Introduction
ARIMA has been a classical workhorse for time series forecasting, but it struggles with nonlinear dependencies and long-range patterns. LSTM (Long Short-Term Memory) solves the vanishing gradient problem of vanilla RNNs by introducing a dedicated memory cell, enabling it to capture long-term temporal dependencies.
This article covers the mathematical foundations of LSTM gates and demonstrates practical time series forecasting with PyTorch.
The Limitation of RNNs: Vanishing Gradients
A standard RNN updates its hidden state as:
\[h_t = \tanh(W_h h_{t-1} + W_x x_t + b) \tag{1}\]During backpropagation through time (BPTT), gradients are multiplied by the weight matrix at every step. When eigenvalues are less than 1 in magnitude, gradients shrink exponentially over long sequences — the vanishing gradient problem.
LSTM introduces a cell state \(c_t\) that acts as a “memory highway,” allowing gradients to flow without repeated multiplication.
LSTM Architecture
An LSTM cell has three gates operating on the concatenated input \([h_{t-1}, x_t]\).
Forget Gate
Decides what information to discard from the previous cell state.
\[f_t = \sigma(W_f [h_{t-1}, x_t] + b_f) \tag{2}\]Values close to 0 mean “forget”; close to 1 mean “keep.”
Input Gate
Controls how much new information to write into the cell state.
\[i_t = \sigma(W_i [h_{t-1}, x_t] + b_i) \tag{3}\]\[\tilde{c}_t = \tanh(W_c [h_{t-1}, x_t] + b_c) \tag{4}\]Cell State Update
Combines the forget and input gates to update the cell state.
\[c_t = f_t \odot c_{t-1} + i_t \odot \tilde{c}_t \tag{5}\]where \(\odot\) denotes the Hadamard (element-wise) product. The additive update preserves gradient flow over long sequences.
Output Gate
Determines what to expose as the hidden state.
\[o_t = \sigma(W_o [h_{t-1}, x_t] + b_o) \tag{6}\]\[h_t = o_t \odot \tanh(c_t) \tag{7}\]Parameter Count
For input dimension \(d_x\) and hidden dimension \(d_h\), one LSTM cell has:
\[4 \times (d_h \times (d_x + d_h) + d_h) \tag{8}\]parameters — four weight matrices (\(W_f, W_i, W_c, W_o\)) each of size \(d_h \times (d_x + d_h)\) plus biases.
LSTM for Time Series Forecasting
The standard Seq2One setup feeds a window of \(T\) past values \(\{x_{t-T+1}, \ldots, x_t\}\) and predicts \(x_{t+1}\).
| Setup | Input | Output | Use Case |
|---|---|---|---|
| Seq2One | sequence → 1 | single-step | Next-step prediction |
| Seq2Seq | sequence → seq | multi-step | Multi-horizon forecast |
| Encoder-Decoder | variable-length | variable-length | Translation, anomaly |
Python Implementation (PyTorch)
Data Preparation
We use a noisy sine wave as a synthetic time series.

* GIVEN DATA:
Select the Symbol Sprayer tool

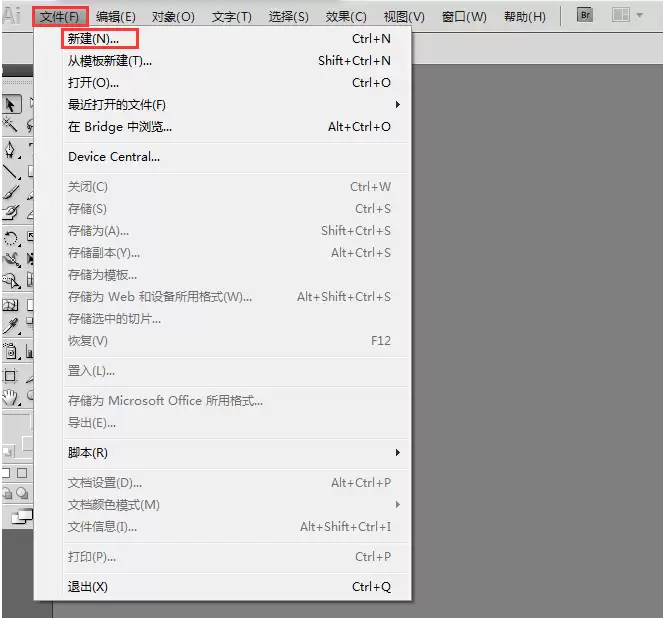pos(11,351)
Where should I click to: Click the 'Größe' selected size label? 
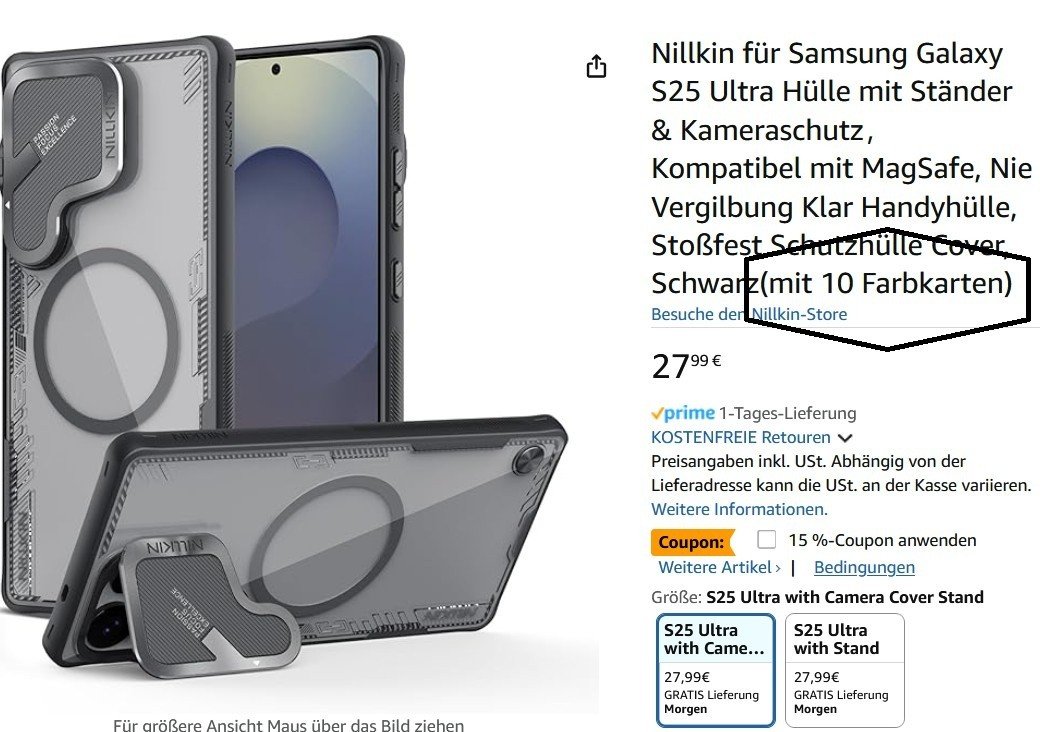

* TASK TO COMPLETE:
In the LSTM article, what is used as the synthetic time series for data preparation? The lines come from a different source than the LSTM article.

* RESULT FOR THIS TASK:
A noisy sine wave.